WORK ORDER
Output the number of lines in the entries below with the string "Returns" in them, and nothing further.
● ● ● ● ● ● ●
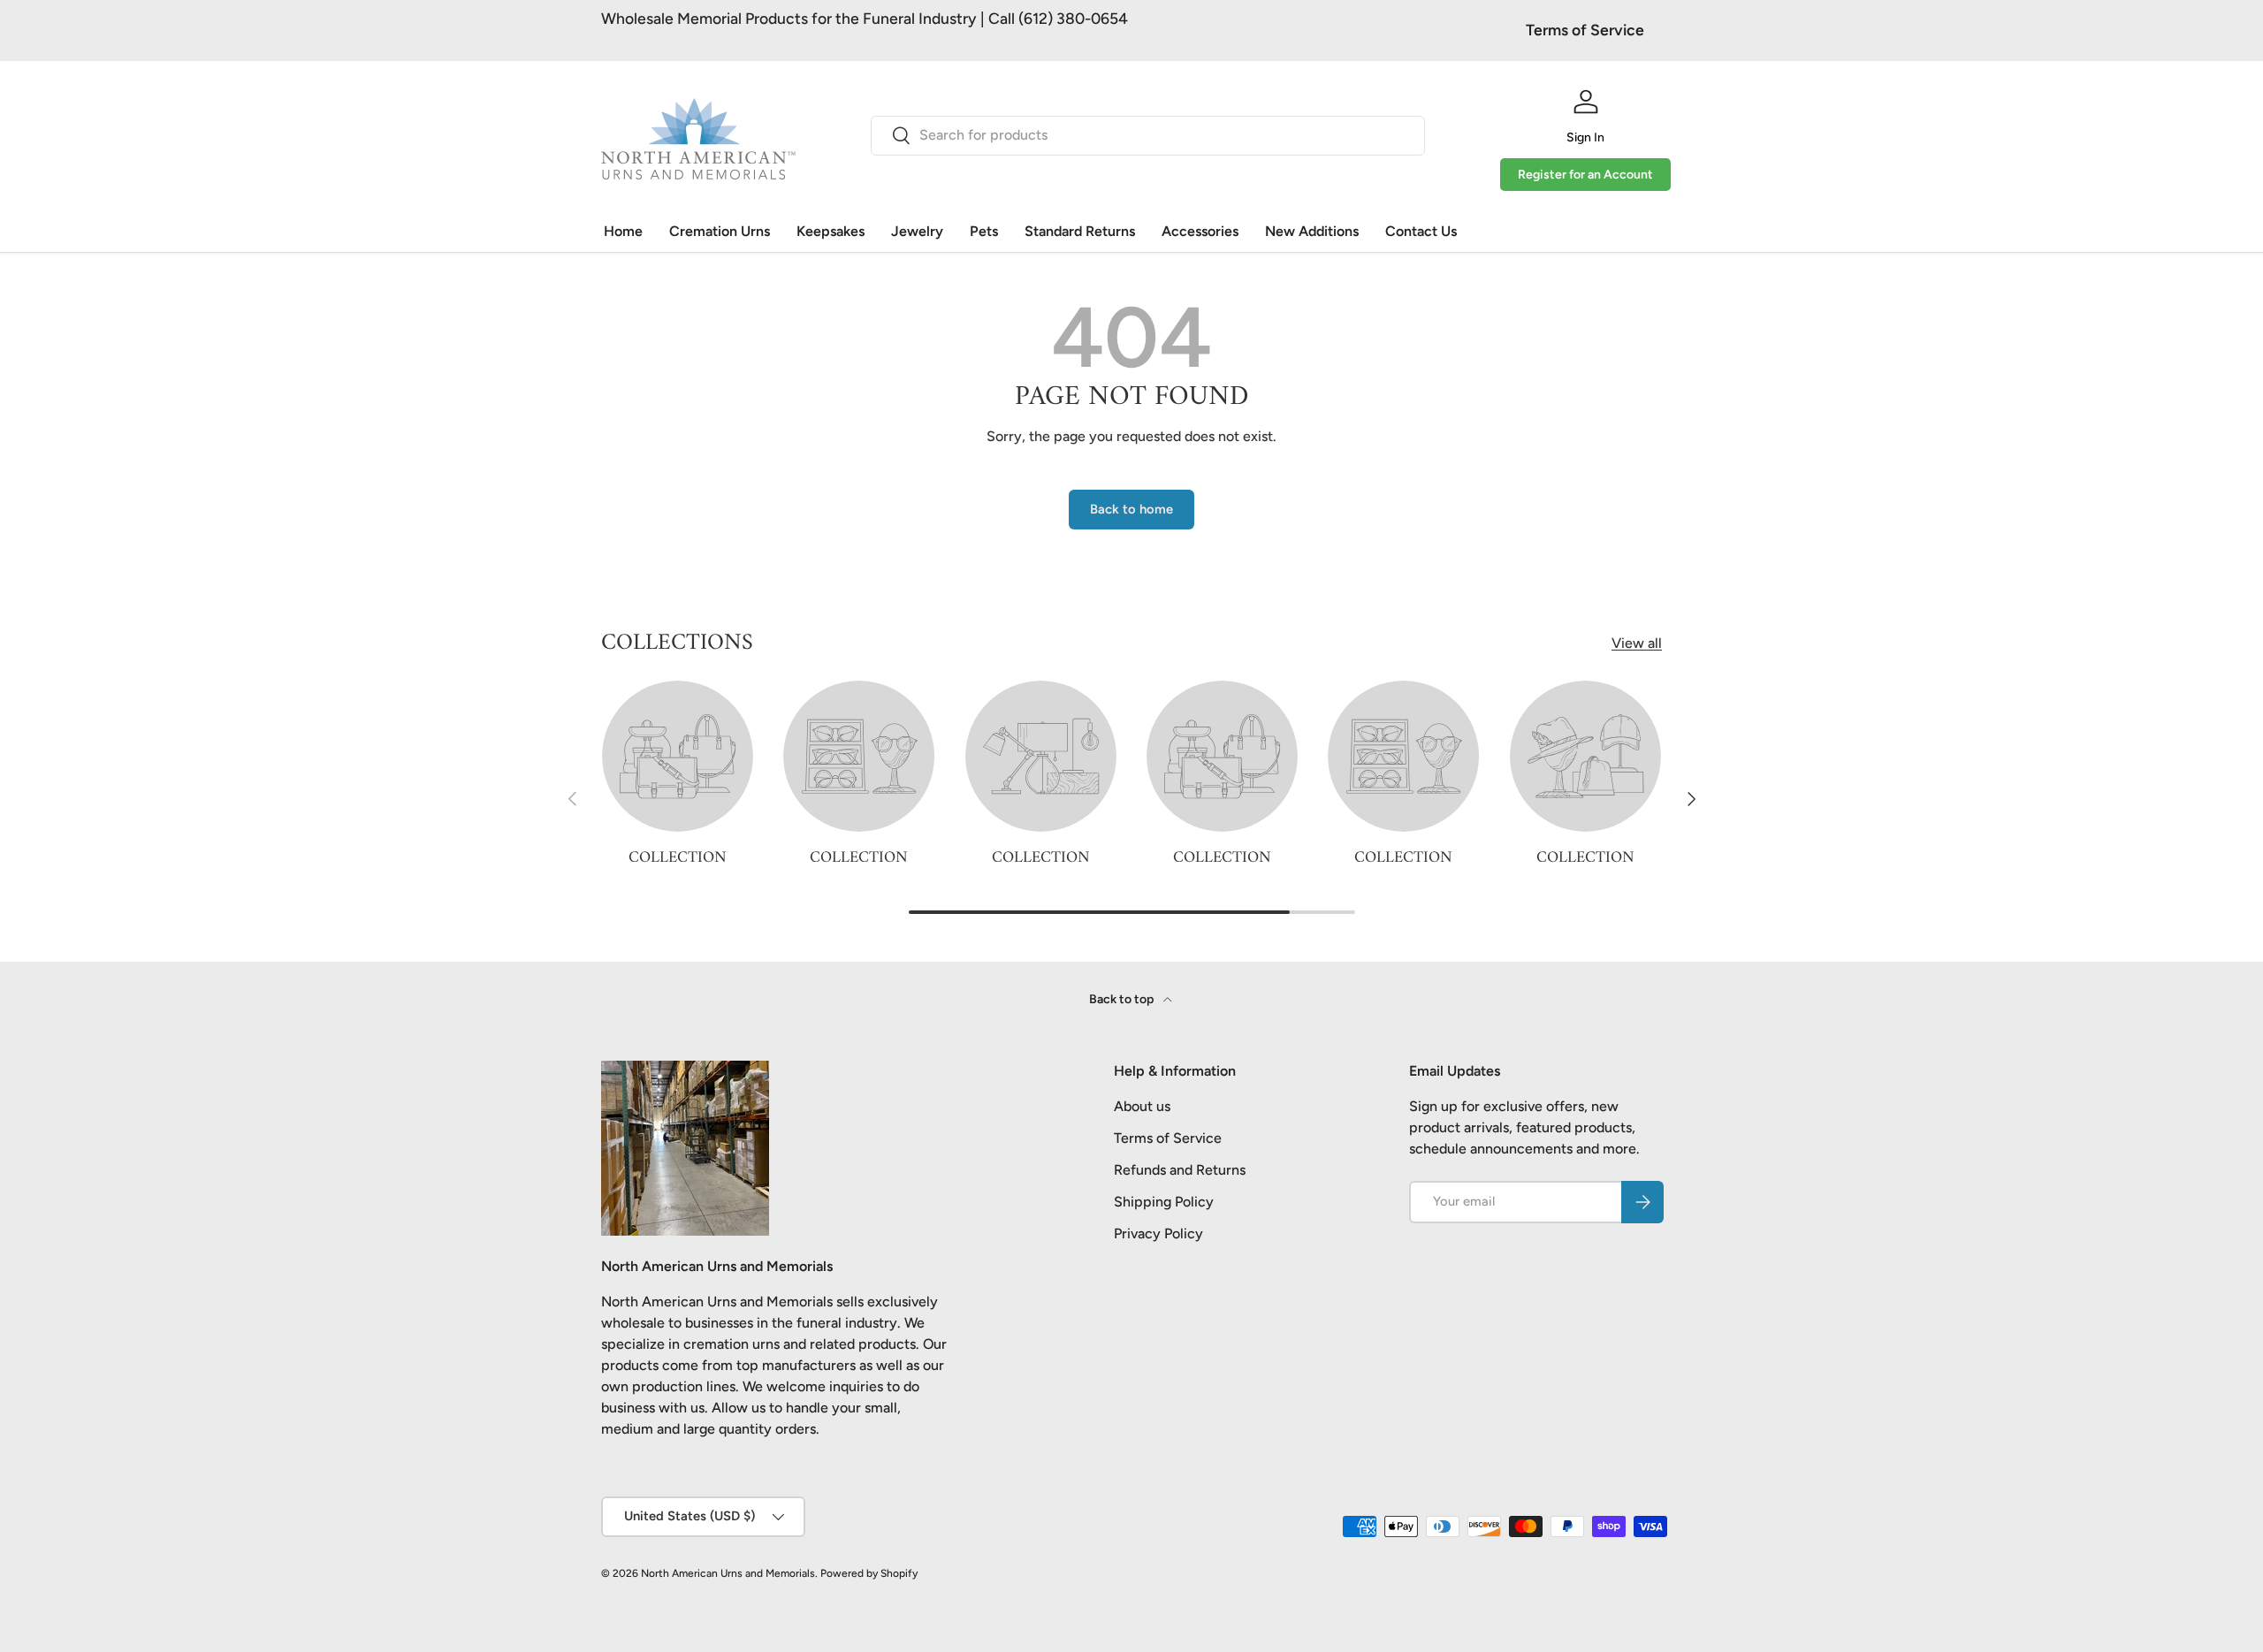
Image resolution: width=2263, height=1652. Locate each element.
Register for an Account (1585, 174)
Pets (984, 231)
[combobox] (1148, 135)
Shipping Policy (1164, 1201)
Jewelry (917, 231)
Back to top (1122, 999)
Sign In (1585, 137)
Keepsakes (830, 231)
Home (623, 231)
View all (1637, 643)
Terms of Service (1585, 29)
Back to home (1131, 509)
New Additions (1312, 231)
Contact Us (1421, 231)
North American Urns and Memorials (728, 1573)
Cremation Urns (719, 231)
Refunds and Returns (1180, 1169)
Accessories (1200, 231)
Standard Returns (1080, 231)
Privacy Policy (1158, 1233)
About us (1142, 1106)
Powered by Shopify (869, 1573)
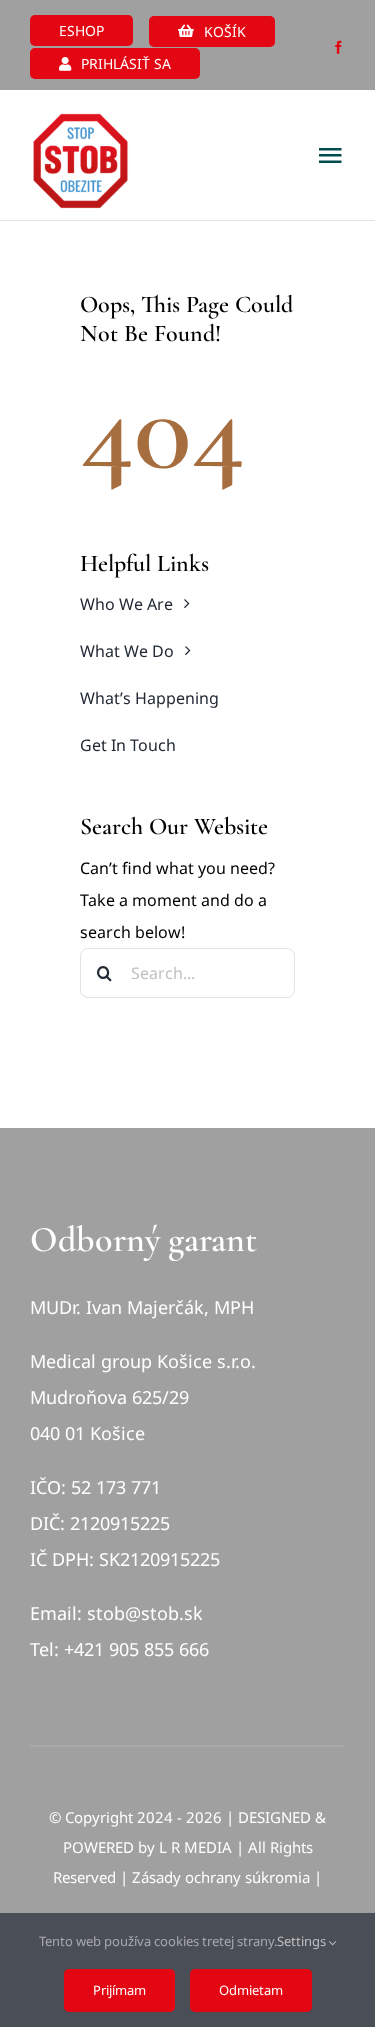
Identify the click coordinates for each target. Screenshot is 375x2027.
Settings (303, 1941)
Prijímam (119, 1990)
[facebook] (338, 47)
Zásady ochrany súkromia (221, 1877)
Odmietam (251, 1990)
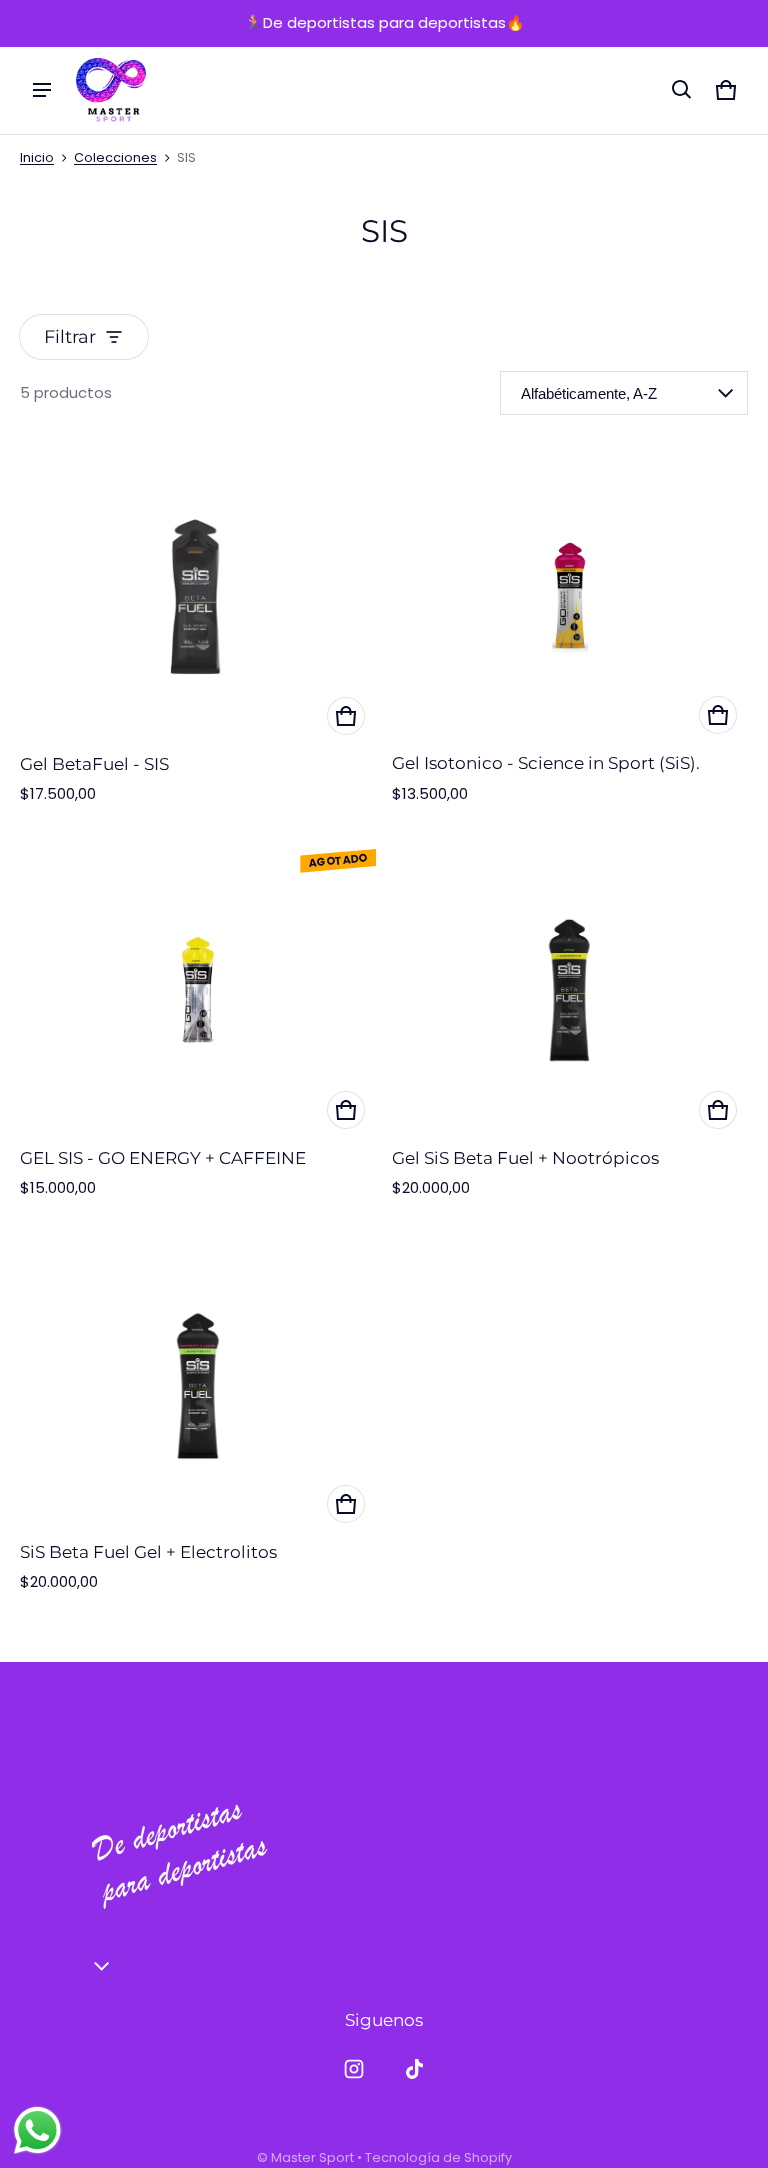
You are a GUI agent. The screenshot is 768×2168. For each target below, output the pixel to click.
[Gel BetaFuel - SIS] (198, 596)
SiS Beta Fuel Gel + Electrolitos (148, 1552)
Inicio (37, 157)
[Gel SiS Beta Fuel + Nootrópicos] (570, 990)
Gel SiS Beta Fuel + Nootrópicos (525, 1158)
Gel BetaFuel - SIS (94, 764)
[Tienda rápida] (346, 716)
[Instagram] (354, 2069)
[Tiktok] (414, 2069)
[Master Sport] (111, 91)
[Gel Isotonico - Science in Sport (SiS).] (570, 596)
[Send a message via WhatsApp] (37, 2130)
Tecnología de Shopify (438, 2157)
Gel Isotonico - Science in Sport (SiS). (546, 763)
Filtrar (70, 337)
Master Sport (312, 2157)
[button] (682, 90)
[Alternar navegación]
● ● ● ● ● ● ●
EXERCISE RESULT
2